Ele admite que um dia poderá escrever um soneto, mas “romance e novela, jamais”. Sobrou um verso de uma Elegia Santíssima de toda a sua obra renegada, e isso o deixa vermelho de vergonha:

Meu coração é a água

podre

num vaso de flores

que os ratos roem na adega

Bebendo-lhe o sangue com

pequenos goles,

rabinhos satisfeitos.

Não se considera difícil: “Apenas não gosto das pessoas que não conheço. E esbarro diariamente comigo mesmo em todas as esquinas de Curitiba”.

Sua opinião sobre sua cidade: “Gosto de Curitiba.

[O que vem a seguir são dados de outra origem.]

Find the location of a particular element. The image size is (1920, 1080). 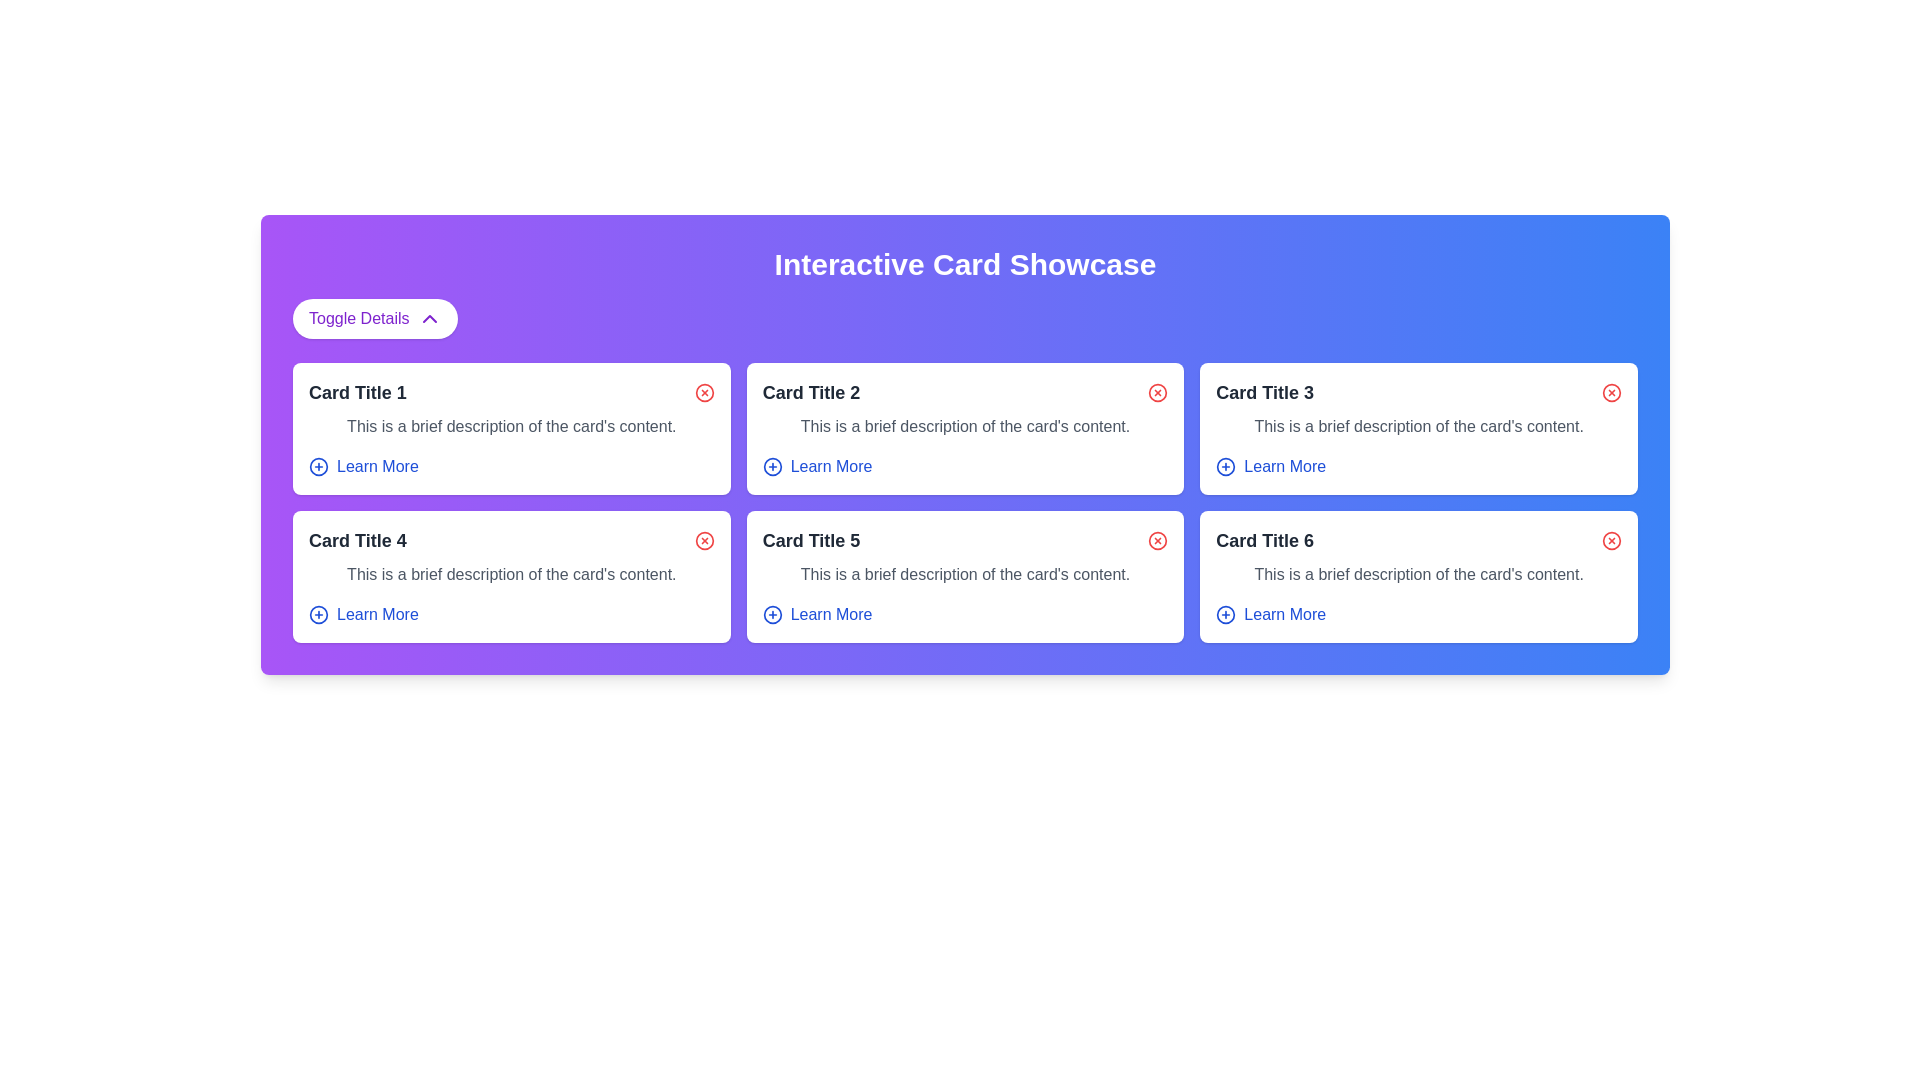

the downward-pointing chevron arrow icon located to the right of the 'Toggle Details' label in the upper left corner of the interface is located at coordinates (428, 318).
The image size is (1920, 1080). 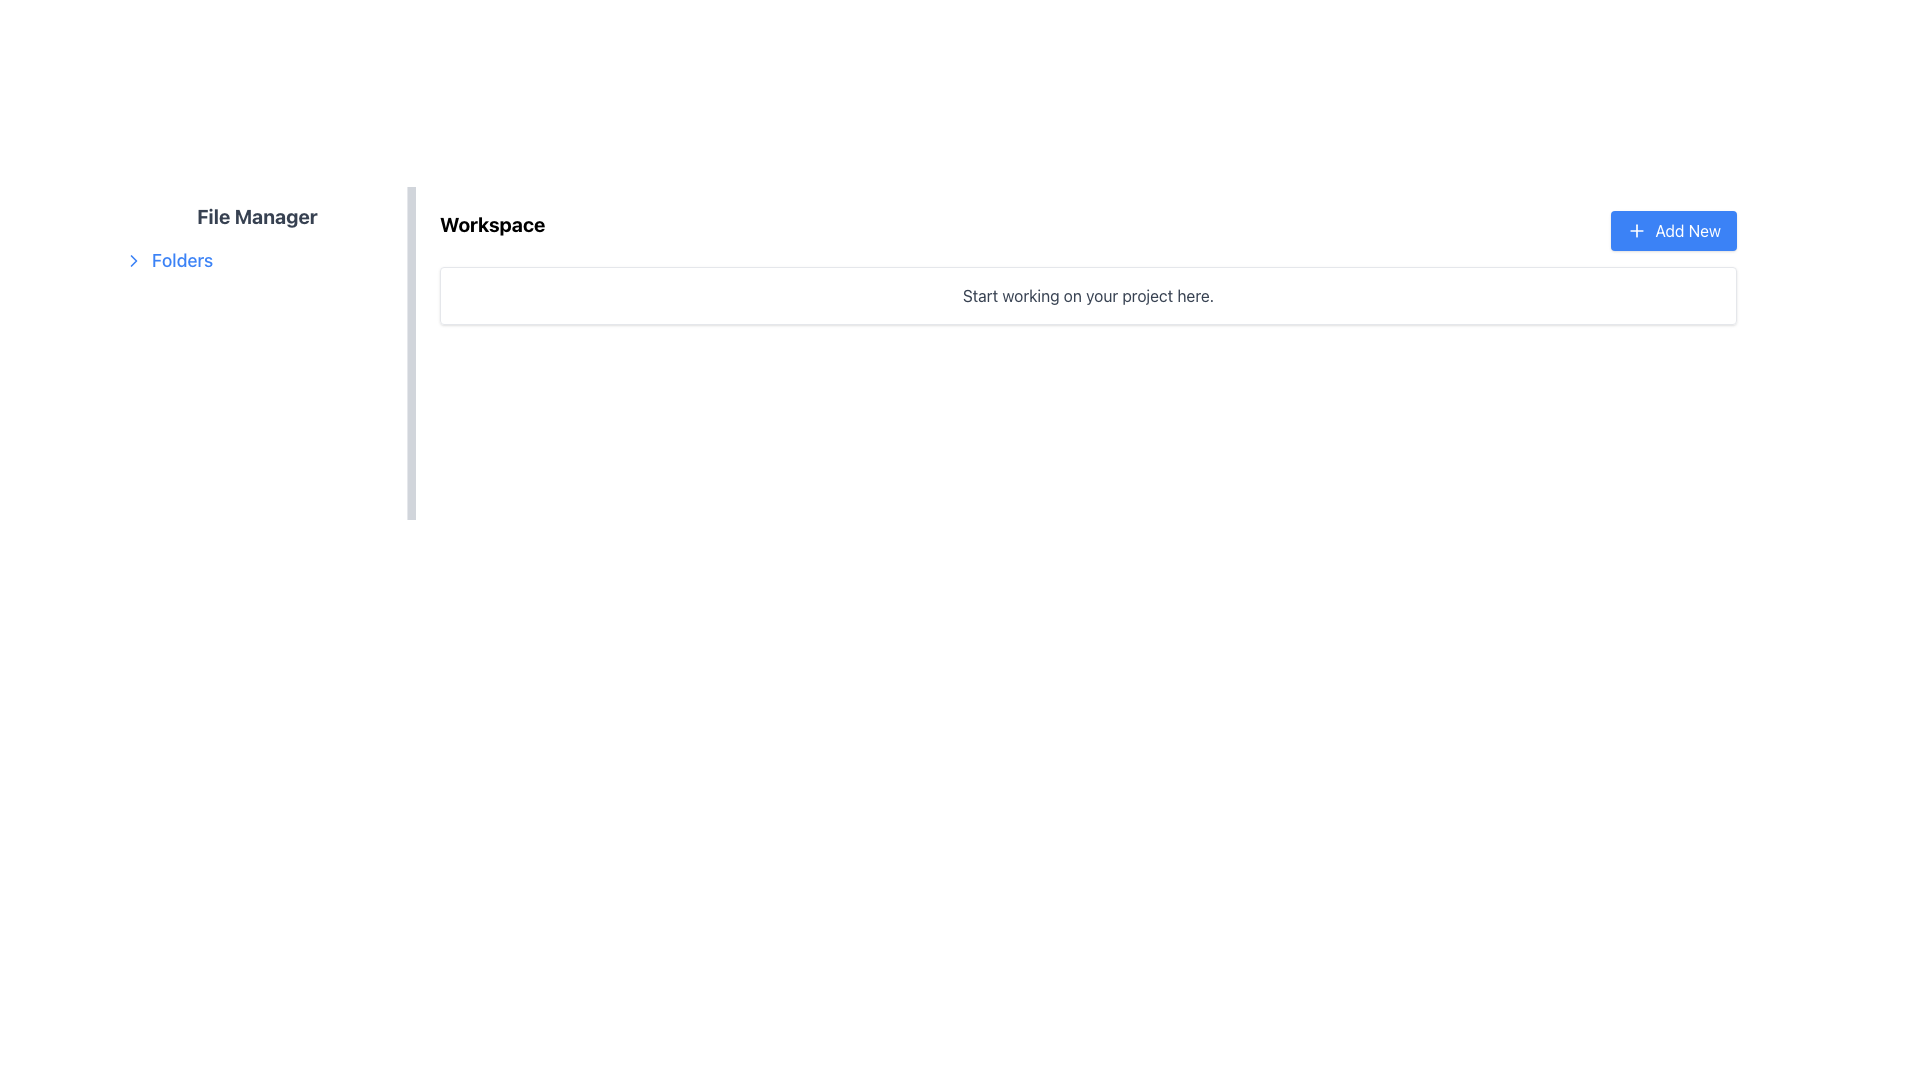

Gostava mais, hoje cresceu demais. Tenho pavor de cidade grande”. Sobre seu isolamento: “Não posso me comunicar com escritores que ainda estão na pré-história da literatura”.

”Se o escritor tem valor, mesmo que ele quisesse não poderia deixar de participar de seu tempo. Eu participo através de meus contos. Não de entrevistas. Posso escrever um conto sobre os buracos da Lua. E se eu for um bom escritor, qualquer pessoa saberá onde eu moro, qual é a minha metafísica e qual é a minha posição política.”

Quando alguém comenta que o Vampiro de Curitiba é ele mesmo, responde: “Vampiro sim, mas de almas. Espião de corações solitários. Um escorpião de bote armado. Eu só invento um vampiro que existe”. Se pedem um conselho para um escritor que começa, diz apenas: “Tenha talento”.

Os que o conhecem leem seus contos. Ele não gosta: “Eu preferia que não lessem. Eles devem pensar: como que uma pessoa, educada com carinho, nos melhores sentimentos, virou esse monstro moral?”.